▶ [Work task]: An exact copy of all the lines below is required, with every image left out.

▶ [Provided information]:
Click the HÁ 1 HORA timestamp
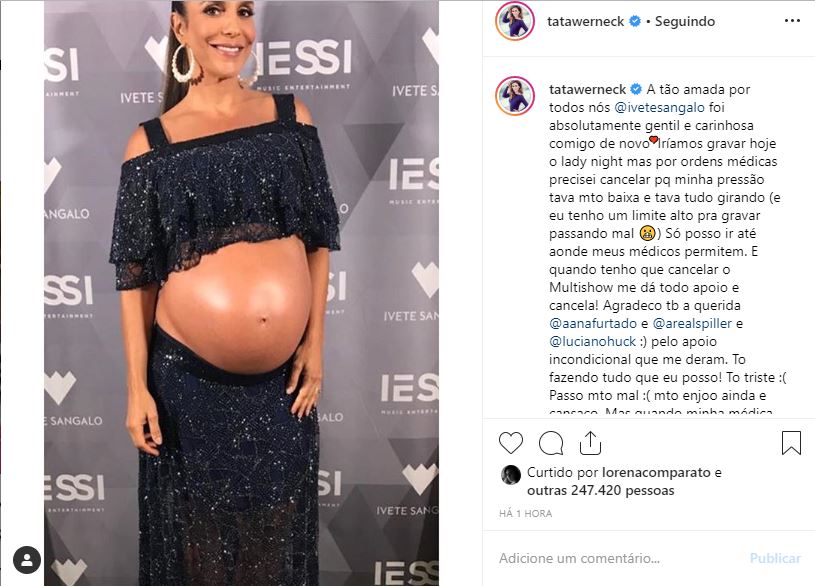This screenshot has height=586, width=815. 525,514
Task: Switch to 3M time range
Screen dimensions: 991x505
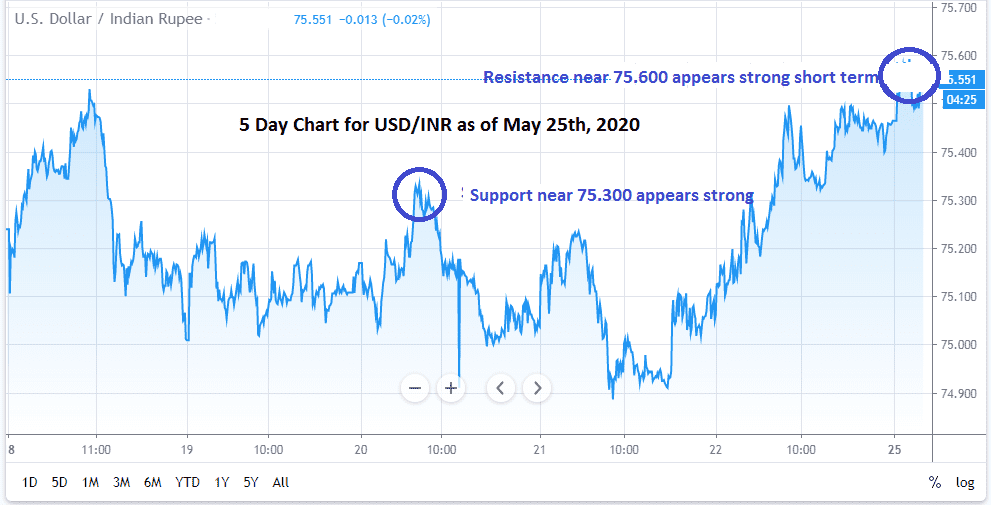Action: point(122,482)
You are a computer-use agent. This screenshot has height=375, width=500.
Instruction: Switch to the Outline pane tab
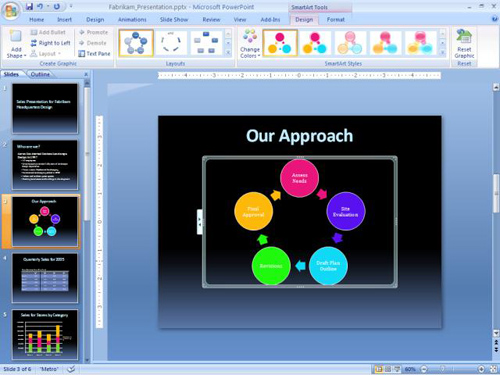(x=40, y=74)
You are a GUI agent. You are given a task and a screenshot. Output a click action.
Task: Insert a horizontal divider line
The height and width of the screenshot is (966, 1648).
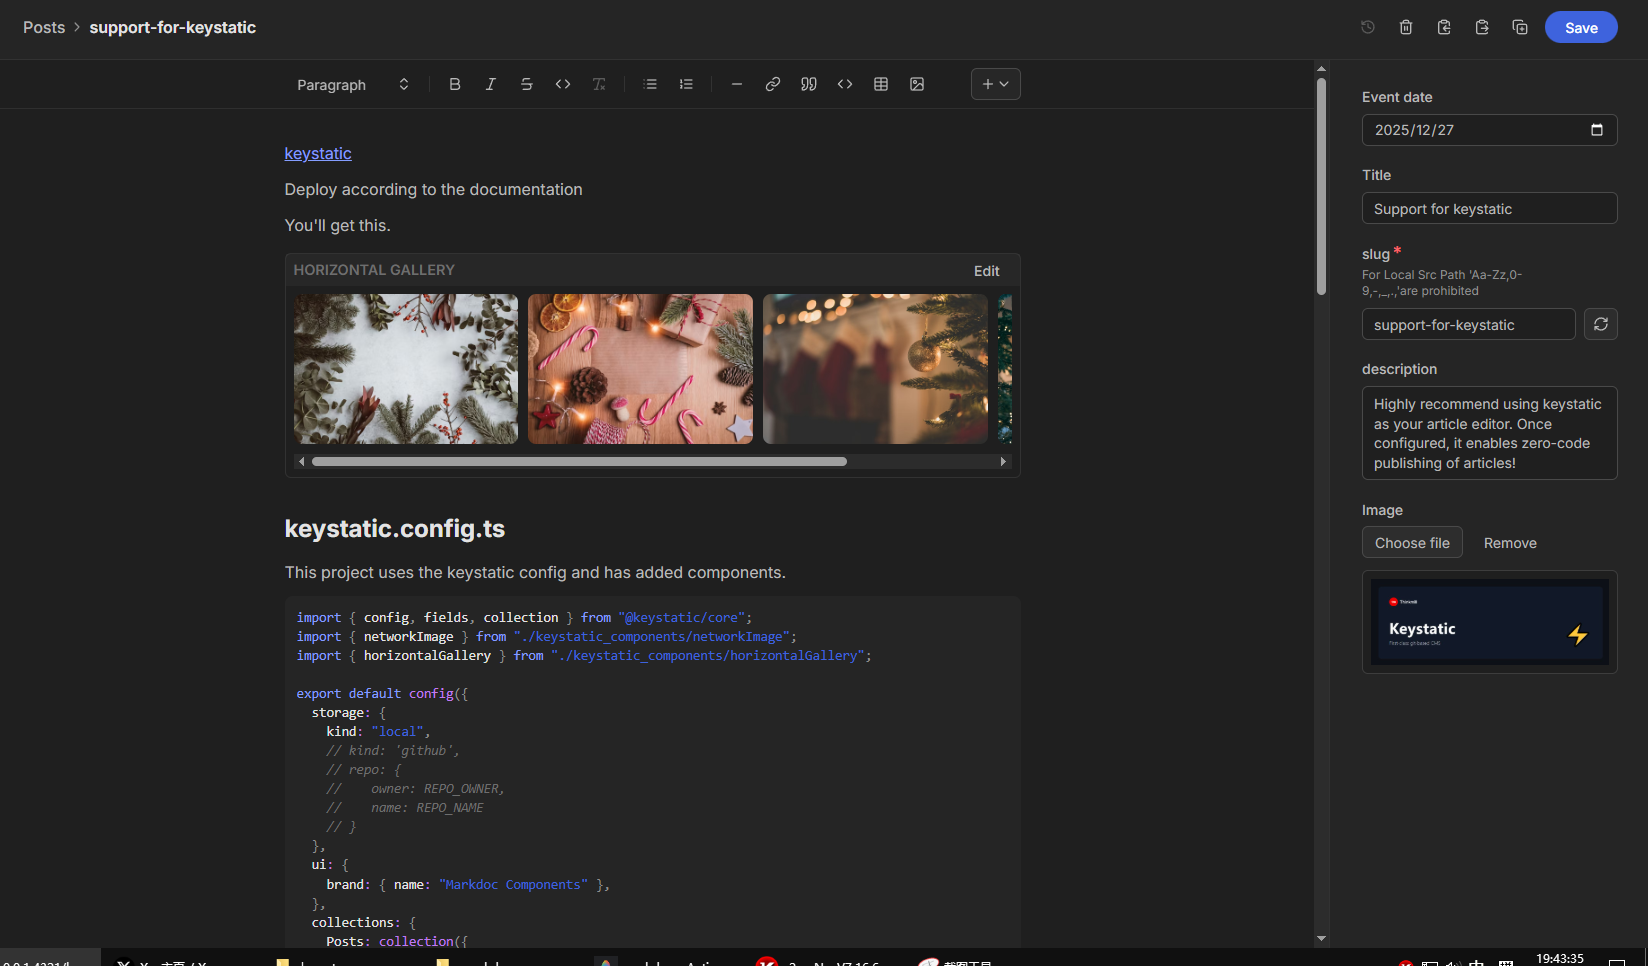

▶ [Completed task]:
Click the HÁ 1 HORA timestamp
This screenshot has height=586, width=815. 525,514
Task: Switch to 3M time range
Screen dimensions: 991x505
Action: point(122,482)
You are a computer-use agent. This screenshot has height=375, width=500.
Instruction: Switch to the Outline pane tab
(x=40, y=74)
You are a GUI agent. You are given a task and a screenshot. Output a click action.
Task: Insert a horizontal divider line
The height and width of the screenshot is (966, 1648).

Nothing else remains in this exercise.